» GIVEN INSTRUCTION
Rename "GUI agent" to "interface agent" throughout the rows below, leaving everything else unchanged.

[Rows on target coordinates]
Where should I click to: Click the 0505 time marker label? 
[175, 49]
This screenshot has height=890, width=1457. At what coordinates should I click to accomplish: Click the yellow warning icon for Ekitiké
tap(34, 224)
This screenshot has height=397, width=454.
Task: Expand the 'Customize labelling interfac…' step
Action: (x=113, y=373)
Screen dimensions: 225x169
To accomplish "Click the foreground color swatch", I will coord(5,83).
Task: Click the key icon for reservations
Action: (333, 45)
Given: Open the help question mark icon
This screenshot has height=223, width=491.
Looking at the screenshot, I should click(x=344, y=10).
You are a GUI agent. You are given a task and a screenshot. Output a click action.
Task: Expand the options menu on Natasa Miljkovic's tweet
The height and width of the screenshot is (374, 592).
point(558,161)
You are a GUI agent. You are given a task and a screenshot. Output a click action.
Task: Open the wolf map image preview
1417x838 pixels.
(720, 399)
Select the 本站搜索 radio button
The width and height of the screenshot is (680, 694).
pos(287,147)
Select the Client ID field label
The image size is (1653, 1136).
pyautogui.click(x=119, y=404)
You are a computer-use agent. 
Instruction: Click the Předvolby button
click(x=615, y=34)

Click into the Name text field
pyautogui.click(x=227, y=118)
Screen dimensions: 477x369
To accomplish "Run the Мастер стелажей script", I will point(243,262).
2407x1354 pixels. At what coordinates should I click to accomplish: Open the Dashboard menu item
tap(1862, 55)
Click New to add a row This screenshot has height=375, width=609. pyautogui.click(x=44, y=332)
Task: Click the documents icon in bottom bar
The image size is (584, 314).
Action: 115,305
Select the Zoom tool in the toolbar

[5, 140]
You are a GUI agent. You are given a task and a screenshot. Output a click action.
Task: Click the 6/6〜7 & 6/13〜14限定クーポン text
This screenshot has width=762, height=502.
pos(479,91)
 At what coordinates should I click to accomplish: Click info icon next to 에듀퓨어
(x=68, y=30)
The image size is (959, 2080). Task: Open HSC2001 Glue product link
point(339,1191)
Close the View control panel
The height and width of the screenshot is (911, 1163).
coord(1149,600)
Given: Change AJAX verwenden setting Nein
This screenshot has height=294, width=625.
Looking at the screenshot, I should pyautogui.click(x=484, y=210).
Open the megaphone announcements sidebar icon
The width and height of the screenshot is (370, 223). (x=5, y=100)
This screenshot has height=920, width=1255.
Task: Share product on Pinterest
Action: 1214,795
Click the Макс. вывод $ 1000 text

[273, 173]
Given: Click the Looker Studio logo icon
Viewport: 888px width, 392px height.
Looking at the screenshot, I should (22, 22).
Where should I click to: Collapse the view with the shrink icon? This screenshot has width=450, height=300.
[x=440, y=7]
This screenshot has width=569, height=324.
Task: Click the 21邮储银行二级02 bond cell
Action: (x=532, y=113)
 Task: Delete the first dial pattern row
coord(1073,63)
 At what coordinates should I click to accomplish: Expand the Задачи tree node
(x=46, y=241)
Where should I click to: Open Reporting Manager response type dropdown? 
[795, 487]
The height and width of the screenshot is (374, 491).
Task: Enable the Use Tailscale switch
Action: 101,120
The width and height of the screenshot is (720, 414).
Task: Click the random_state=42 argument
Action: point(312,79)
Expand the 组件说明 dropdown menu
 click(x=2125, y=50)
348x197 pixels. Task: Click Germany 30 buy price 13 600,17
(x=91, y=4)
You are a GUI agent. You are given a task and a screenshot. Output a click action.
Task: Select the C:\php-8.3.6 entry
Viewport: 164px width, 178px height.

» WRITTEN SOLUTION
Where should I click to: Click the 0505 time marker label? 
[175, 49]
This screenshot has height=890, width=1457. At what coordinates should I click to accomplish: Click the yellow warning icon for Ekitiké
tap(34, 224)
This screenshot has height=397, width=454.
Task: Expand the 'Customize labelling interfac…' step
Action: (x=113, y=373)
Screen dimensions: 225x169
To accomplish "Click the foreground color swatch", I will coord(5,83).
Task: Click the key icon for reservations
Action: (333, 45)
Given: Open the help question mark icon
This screenshot has height=223, width=491.
Looking at the screenshot, I should click(x=344, y=10).
You are a interface agent. You are given a task and a screenshot. Output a click action.
Task: Expand the options menu on Natasa Miljkovic's tweet
The height and width of the screenshot is (374, 592).
point(558,161)
You are a interface agent. You are given a task and a screenshot. Output a click action.
Task: Open the wolf map image preview
1417x838 pixels.
(720, 399)
Select the 本站搜索 radio button
The width and height of the screenshot is (680, 694).
pos(287,147)
Select the Client ID field label
The image size is (1653, 1136).
pyautogui.click(x=119, y=404)
You are a computer-use agent. 
Instruction: Click the Předvolby button
click(x=615, y=34)

Click into the Name text field
pyautogui.click(x=227, y=118)
Screen dimensions: 477x369
To accomplish "Run the Мастер стелажей script", I will point(243,262).
2407x1354 pixels. At what coordinates should I click to accomplish: Open the Dashboard menu item
tap(1862, 55)
Click New to add a row This screenshot has height=375, width=609. pyautogui.click(x=44, y=332)
Task: Click the documents icon in bottom bar
The image size is (584, 314).
Action: 115,305
Select the Zoom tool in the toolbar

[5, 140]
You are a interface agent. You are given a task and a screenshot. Output a click action.
Task: Click the 6/6〜7 & 6/13〜14限定クーポン text
This screenshot has width=762, height=502.
pos(479,91)
 At what coordinates should I click to accomplish: Click info icon next to 에듀퓨어
(x=68, y=30)
The image size is (959, 2080). Task: Open HSC2001 Glue product link
point(339,1191)
Close the View control panel
The height and width of the screenshot is (911, 1163).
coord(1149,600)
Given: Change AJAX verwenden setting Nein
This screenshot has height=294, width=625.
Looking at the screenshot, I should pyautogui.click(x=484, y=210).
Open the megaphone announcements sidebar icon
The width and height of the screenshot is (370, 223). (x=5, y=100)
This screenshot has height=920, width=1255.
Task: Share product on Pinterest
Action: 1214,795
Click the Макс. вывод $ 1000 text

[273, 173]
Given: Click the Looker Studio logo icon
Viewport: 888px width, 392px height.
Looking at the screenshot, I should (22, 22).
Where should I click to: Collapse the view with the shrink icon? This screenshot has width=450, height=300.
[x=440, y=7]
This screenshot has width=569, height=324.
Task: Click the 21邮储银行二级02 bond cell
Action: (x=532, y=113)
 Task: Delete the first dial pattern row
coord(1073,63)
 At what coordinates should I click to accomplish: Expand the Задачи tree node
(x=46, y=241)
Where should I click to: Open Reporting Manager response type dropdown? 
[795, 487]
The height and width of the screenshot is (374, 491).
Task: Enable the Use Tailscale switch
Action: 101,120
The width and height of the screenshot is (720, 414).
Task: Click the random_state=42 argument
Action: point(312,79)
Expand the 组件说明 dropdown menu
 click(x=2125, y=50)
348x197 pixels. Task: Click Germany 30 buy price 13 600,17
(x=91, y=4)
You are a interface agent. You are given a task and a screenshot. Output a click action.
Task: Select the C:\php-8.3.6 entry
Viewport: 164px width, 178px height.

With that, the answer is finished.